La perte de la confiance que m’inspirait mon père a une conséquence dont aujourd’hui encore je subis les effets : alors que j’étais un enfant qui dévorait les livres, des Contes et légendes tirés de l’Iliade et de l’Odyssée à Rudyard Kipling et Alexandre Dumas, lors de mes treize ans j’arrête totalement de lire. Ce n’est qu’en classe de seconde que je découvrirai, fortuitement, qu’existent des livres que mon père n’aime pas : le premier sera La Condition humaine d’André Malraux, objet de sarcasmes paternels lors du dîner, je me précipiterai, et en prime il y a des passages sexuels. Mon professeur d’allemand, Claude Prévost, est un drôle de type ; idéologue local du parti communiste, gardien vigilant de l’orthodoxie, superviseur des étudiants communistes, membre du comité de rédaction de la revue doctrinale du PC, la Nouvelle Critique, c’est néanmoins lui qui va m’indiquer la piste des poisons idéologiques les plus toxiques : Ulysse de James Joyce, les derniers quatuors de Beethoven, L’Homme sans qualités de Robert Musil... Peut-être veut-il m’induire en tentation, pour voir si je glisserai sur la pente du péché ? Je passe les vacances de Pâques à lire Ulysse avec ostentation, c’est-à-dire jusqu’à deux cents pages d’affilée sans rien comprendre (Beethoven et Musil viendront bien plus tard). Ma grand-mère contribue à cette entreprise de corruption en m’offrant Les Années de chien de Günter Grass. Cette passion de lire contre mon père durera longtemps : j’avais toujours cru qu’il aimait Flaubert, cet écrivain compatible avec le réalisme socialiste, mais à plus de quarante ans je l’entends dire que c’est ennuyeux, alors je me précipite sur Bouvard et Pécuchet.

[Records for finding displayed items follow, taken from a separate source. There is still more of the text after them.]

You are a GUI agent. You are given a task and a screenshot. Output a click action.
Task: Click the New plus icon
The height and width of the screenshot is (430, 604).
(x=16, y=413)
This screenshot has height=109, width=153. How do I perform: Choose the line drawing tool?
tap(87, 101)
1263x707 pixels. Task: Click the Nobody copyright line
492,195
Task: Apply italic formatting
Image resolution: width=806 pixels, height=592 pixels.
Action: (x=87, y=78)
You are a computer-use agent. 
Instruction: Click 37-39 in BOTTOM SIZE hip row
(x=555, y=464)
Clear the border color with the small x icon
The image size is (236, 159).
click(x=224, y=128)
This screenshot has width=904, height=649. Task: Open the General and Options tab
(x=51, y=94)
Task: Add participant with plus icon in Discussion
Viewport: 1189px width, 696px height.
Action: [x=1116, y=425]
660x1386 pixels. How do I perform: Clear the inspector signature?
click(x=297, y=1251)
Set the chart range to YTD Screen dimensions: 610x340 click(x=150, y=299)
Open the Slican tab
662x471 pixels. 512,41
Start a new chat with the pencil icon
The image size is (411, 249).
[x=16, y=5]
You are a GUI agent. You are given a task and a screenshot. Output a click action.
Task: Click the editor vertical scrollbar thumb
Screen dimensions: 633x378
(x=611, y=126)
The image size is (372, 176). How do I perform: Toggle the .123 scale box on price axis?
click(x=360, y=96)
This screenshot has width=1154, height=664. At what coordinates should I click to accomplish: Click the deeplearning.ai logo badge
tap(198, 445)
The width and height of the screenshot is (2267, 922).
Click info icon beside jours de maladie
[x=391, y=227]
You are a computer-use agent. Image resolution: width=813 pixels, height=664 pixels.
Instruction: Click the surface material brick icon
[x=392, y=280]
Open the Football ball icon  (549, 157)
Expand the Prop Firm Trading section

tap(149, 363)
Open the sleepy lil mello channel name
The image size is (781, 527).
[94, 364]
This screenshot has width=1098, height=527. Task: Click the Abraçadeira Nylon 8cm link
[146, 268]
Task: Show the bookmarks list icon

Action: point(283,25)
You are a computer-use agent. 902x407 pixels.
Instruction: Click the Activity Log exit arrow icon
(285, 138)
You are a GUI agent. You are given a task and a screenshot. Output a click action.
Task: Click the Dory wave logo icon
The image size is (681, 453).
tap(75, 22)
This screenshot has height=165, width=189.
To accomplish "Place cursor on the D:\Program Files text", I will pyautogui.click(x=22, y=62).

Idem pour la peinture : apprendre qu’il existait des peintres condamnés par le réalisme socialiste me conduit, dès que je suis à Paris, vers le Musée d’Art moderne, à l’époque au Palais de Tokyo, où je découvre avec enthousiasme Vassily Kandinsky, Zao Wou-Ki, Pierre Soulages, Maria Helena Vieira da Silva, Jackson Pollock... Paris possède peu d’œuvres de Kasimir Malevitch, il me faudra attendre la grande exposition de 1978 à Beaubourg pour mieux le connaître.

Je ne raconte pas tout cela pour étaler mes goûts littéraires et artistiques, mais pour montrer qu’à l’âge de quinze ou seize ans j’avais développé contre l’idéologie communiste de sérieuses défenses, et pourtant, comme la suite va le montrer, cela ne m’aura pas mis à l’abri d’une sévère rechute, dont il faudra pour me guérir une implication personnelle plus active que la lecture de livres, la contemplation de tableaux, l’audition de musiques aussi échevelées soient-elles.